The Spider package provides a standardized interface for fetching and parsing web content. It abstracts the underlying fetching and parsing mechanisms, allowing consuming applications to use a consistent API for interacting with web pages.

The primary goal is to fetch a web page, parse its content, and extract relevant information, such as links, text, or other data.

Core Concepts

  • SpiderManager: The main entry point and public interface of the package. It is initialized with a specific adapter and orchestrates the fetching and parsing of web content.
  • Adapter: An adapter that conforms to the ISpiderAdapter interface. Each adapter is responsible for communicating with a specific backend service (e.g., a simple HTTP client, a headless browser) and transforming the response into a standardized Page format.
  • Page: A standardized data structure representing a web page. It contains detailed information like the URL, content, and extracted links.
  • Caching: The package will use @happyvertical/cache to cache responses, reducing redundant fetches and improving performance.

Data Models

Page

This is the standardized object returned from any fetch operation.

interface Page {
  // The final URL of the page after any redirects.
  url: string;

  // The full HTML content of the page.
  content: string;

  // An array of links extracted from the page.
  links: string[];

  // The original, raw response from the adapter.
....
* **REQUIRED WORK**:
1. In the Spider package description, which package will be used to cache responses?
2. Repeat the Spider package description word for word, starting at the words "Core Concepts" and ending after the words "any fetch operation.".
3. Pick up the Spider package description at the point where it stops, and keep writing it.

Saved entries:
....
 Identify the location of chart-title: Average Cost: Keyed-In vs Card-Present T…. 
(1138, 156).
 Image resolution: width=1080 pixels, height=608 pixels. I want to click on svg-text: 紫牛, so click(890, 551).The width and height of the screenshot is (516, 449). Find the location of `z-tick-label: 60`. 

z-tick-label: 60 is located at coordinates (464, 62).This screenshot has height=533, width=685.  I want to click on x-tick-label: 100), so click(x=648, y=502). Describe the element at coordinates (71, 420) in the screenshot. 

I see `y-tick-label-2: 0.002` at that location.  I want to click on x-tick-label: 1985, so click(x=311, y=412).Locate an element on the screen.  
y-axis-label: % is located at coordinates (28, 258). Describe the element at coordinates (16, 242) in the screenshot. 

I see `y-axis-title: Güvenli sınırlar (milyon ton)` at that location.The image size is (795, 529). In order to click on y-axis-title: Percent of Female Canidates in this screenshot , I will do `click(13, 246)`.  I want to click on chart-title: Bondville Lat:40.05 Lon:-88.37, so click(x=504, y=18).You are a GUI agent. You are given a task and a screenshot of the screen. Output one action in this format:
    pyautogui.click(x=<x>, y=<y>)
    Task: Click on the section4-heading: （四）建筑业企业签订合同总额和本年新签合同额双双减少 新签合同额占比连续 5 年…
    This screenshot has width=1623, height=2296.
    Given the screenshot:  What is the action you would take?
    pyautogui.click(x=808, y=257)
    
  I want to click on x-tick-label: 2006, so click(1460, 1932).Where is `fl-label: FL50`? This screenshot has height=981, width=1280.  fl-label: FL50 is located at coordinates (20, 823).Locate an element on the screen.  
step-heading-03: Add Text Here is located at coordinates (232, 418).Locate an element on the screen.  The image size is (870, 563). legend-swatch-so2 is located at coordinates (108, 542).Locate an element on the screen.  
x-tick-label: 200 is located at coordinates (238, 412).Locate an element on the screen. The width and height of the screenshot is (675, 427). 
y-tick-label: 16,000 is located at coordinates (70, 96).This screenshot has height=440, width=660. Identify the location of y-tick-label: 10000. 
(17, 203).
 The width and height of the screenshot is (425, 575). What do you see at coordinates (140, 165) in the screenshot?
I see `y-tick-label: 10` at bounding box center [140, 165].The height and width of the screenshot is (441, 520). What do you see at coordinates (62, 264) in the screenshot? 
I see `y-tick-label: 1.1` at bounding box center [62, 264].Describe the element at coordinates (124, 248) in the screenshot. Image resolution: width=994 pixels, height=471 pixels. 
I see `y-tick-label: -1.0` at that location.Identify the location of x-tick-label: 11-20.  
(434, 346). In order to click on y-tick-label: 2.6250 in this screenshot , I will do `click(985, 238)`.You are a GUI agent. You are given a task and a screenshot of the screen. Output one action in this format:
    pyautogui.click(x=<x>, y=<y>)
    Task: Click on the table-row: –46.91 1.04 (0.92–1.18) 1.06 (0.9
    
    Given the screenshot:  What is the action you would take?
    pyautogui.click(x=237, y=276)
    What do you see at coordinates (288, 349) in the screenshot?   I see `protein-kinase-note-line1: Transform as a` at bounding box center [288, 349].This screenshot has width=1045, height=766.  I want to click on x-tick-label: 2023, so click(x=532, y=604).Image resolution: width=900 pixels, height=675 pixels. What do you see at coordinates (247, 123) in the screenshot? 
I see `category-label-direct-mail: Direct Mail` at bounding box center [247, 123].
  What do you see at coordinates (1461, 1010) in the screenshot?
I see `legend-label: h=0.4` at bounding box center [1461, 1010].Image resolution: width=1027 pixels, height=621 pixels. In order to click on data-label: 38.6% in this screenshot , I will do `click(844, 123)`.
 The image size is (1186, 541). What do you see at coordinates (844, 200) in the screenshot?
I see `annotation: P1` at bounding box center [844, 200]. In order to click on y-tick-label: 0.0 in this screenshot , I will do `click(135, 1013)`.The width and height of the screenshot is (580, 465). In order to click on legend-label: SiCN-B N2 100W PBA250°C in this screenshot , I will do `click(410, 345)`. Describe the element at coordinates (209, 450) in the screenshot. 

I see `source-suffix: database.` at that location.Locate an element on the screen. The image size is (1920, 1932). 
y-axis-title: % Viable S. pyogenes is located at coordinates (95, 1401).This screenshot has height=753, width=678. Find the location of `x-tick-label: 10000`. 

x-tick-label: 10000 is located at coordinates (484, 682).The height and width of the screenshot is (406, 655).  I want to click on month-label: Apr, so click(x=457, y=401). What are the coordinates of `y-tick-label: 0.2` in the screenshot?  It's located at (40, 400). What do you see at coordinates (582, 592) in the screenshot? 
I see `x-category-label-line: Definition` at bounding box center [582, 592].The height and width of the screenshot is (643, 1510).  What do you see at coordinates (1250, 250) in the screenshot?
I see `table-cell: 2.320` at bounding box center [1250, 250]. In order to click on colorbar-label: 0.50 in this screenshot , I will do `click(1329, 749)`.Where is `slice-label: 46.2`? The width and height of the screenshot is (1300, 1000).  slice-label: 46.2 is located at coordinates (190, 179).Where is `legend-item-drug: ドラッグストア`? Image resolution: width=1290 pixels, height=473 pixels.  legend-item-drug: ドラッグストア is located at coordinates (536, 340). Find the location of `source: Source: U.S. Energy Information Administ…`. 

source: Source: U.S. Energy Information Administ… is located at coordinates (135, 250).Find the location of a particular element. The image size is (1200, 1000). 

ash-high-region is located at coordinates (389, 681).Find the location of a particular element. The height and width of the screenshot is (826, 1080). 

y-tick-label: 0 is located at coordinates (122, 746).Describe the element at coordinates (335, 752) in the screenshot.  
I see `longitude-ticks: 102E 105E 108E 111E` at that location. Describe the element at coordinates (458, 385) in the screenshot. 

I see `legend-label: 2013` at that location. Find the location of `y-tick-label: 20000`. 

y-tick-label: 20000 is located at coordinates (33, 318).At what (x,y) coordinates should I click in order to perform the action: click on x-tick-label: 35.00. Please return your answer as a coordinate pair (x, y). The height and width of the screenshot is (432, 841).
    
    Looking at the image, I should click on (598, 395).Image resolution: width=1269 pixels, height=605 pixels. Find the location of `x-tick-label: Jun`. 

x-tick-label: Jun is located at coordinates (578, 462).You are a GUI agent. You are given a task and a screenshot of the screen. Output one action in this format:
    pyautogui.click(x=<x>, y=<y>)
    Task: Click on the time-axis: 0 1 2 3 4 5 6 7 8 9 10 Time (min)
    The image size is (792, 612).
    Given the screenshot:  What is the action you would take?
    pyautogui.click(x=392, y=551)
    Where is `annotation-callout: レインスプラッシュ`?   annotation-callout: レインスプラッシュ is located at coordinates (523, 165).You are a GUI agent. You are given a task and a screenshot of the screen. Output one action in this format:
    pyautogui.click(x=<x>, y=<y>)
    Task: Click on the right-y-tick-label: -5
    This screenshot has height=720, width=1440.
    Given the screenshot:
....
* **ANSWERS FOR EACH ITEM**:
1. @happyvertical/cache

2.
Core Concepts

  • SpiderManager: The main entry point and public interface of the package. It is initialized with a specific adapter and orchestrates the fetching and parsing of web content.
  • Adapter: An adapter that conforms to the ISpiderAdapter interface. Each adapter is responsible for communicating with a specific backend service (e.g., a simple HTTP client, a headless browser) and transforming the response into a standardized Page format.
  • Page: A standardized data structure representing a web page. It contains detailed information like the URL, content, and extracted links.
  • Caching: The package will use @happyvertical/cache to cache responses, reducing redundant fetches and improving performance.

Data Models

Page

This is the standardized object returned from any fetch operation.

3.
  // Useful for debugging or accessing adapter-specific data.
  raw: any;
}

Adapter Interface

All adapters must implement this interface.

interface ISpiderAdapter {
  /**
   * Fetches a web page and returns a standardized Page object.
   * @param url The URL of the page to fetch.
   * @param options Optional configuration for the fetch operation.
   * @returns A promise that resolves to a Page object.
   */
  fetch(url: string, options?: FetchOptions): Promise<Page>;
}

interface FetchOptions {
  // Custom headers to include in the request.
  headers?: Record<string, string>;

  // Request timeout in milliseconds.
  timeout?: number;

  // Whether to use the cache.
  cache?: boolean;

  // Cache expiry time in milliseconds.
  cacheExpiry?: number;
}

Public API

The primary way to interact with this package is through the getSpider factory function.

getSpider(options)

This function returns a standardized Spider Adapter that conforms to the ISpiderAdapter interface, based on the provided options.

// The interface of the returned adapter.
// Note: This is structurally identical to the ISpiderAdapter interface.
interface ISpiderAdapter {
  fetch(url: string, options?: FetchOptions): Promise<Page>;
}

// Configuration options for the factory function.
// This allows for selecting and configuring the desired adapter.
type SpiderAdapterOptions =
  | {
      adapter: 'simple';
      // No specific options for the simple adapter
    }
  | {
      adapter: 'dom';
      // No specific options for the dom adapter
    }
  | {
      adapter: 'crawlee';
      // Crawlee-specific options can be added here
    };

function getSpider(options: SpiderAdapterOptions): ISpiderAdapter;

Example Usage

This demonstrates how another package would use the getSpider factory.

import { getSpider } from '@happyvertical/spider';

// The adapter is created by calling the factory with the desired adapter.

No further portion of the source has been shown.